Melissa eventually falls in love with Jack Deveraux but is heartbroken when he marries Kayla Brady instead. Melissa is eventually accused of being behind Kayla's poisoning but is cleared. Melissa stands by Jack after he commits marital rape against Kayla. Despite her family and friends' horror, she plans to marry Jack after his divorce from Kayla. However, before the wedding, Melissa catches Jack with another woman and learns he was using her for appearances. She calls off the wedding, denounces Jack to the rest of Salem, and leaves town.

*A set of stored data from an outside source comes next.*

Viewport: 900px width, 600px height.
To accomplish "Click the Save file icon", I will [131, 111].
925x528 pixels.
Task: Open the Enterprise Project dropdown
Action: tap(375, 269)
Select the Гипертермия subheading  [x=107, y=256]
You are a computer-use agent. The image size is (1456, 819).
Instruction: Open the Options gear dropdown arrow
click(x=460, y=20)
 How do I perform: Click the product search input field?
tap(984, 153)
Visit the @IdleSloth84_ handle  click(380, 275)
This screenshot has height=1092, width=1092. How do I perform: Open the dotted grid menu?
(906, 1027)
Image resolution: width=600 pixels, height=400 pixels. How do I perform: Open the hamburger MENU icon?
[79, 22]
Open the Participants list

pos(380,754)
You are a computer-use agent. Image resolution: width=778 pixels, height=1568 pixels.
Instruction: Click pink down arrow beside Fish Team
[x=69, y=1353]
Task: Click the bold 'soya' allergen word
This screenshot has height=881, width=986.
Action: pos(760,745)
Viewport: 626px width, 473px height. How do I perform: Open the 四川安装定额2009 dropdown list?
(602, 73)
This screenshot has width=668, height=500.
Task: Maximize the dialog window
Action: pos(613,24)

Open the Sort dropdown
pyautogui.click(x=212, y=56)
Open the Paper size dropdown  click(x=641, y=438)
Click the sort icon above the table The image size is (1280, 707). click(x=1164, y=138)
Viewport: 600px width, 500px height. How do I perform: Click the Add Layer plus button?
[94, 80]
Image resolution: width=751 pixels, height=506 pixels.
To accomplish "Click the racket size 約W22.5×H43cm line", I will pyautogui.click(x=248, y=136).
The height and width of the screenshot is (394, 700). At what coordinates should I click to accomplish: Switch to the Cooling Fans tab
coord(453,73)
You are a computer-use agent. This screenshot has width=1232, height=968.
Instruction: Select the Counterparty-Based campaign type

Melissa returns two years later and immediately realizes that her cousin, Jennifer Horton, has fallen in love with Jack, who by this time is trying to become a better person. Melissa tries to discourage her cousin from getting involved with her former fiancé and encourages Jennifer's boyfriend Emilio to propose. However, Melissa and Emilio eventually realize they are attracted to one another and get together while Jack and Jennifer are away on the Cruise of Deception. Melissa and Emilio are free to be together after Jack and Jennifer return and reveal that they had become a couple on the cruise. The relationship is short-lived as Melissa accidentally believes to have killed Emilio in a struggle. Melissa eventually leaves Salem with her adoptive sister Sarah Horton, and the two settle in Nashville. In a subsequent visit to Salem, it is revealed Melissa is pregnant. In 1994, Melissa returns for Tom's funeral. In 2002, Melissa returns for the Christening of Hope's son, Zack Brady. In June 2009, Melissa's son, going by the name of Nathan Horton, arrives in Salem as a first-year medical intern at Salem University Hospital, eager to follow in the footsteps of his great-grandfather, Tom.

Melissa returns for Mickey's funeral, expressing gratitude for the opportunities Mickey and Maggie provided her. During the memorial, she reunites with her son Nathan and the Horton family. In 2010, she makes a brief appearance to bid farewell to Alice.

==Reception==
Trusel's run as Melissa earned her various nominations, including a Daytime Emmy award nomination. Amanda Lynne from The List wrote that despite Melissa not having appeared in years, "longtime fans of the soap opera will likely remember Melissa and all of the drama surrounding her life".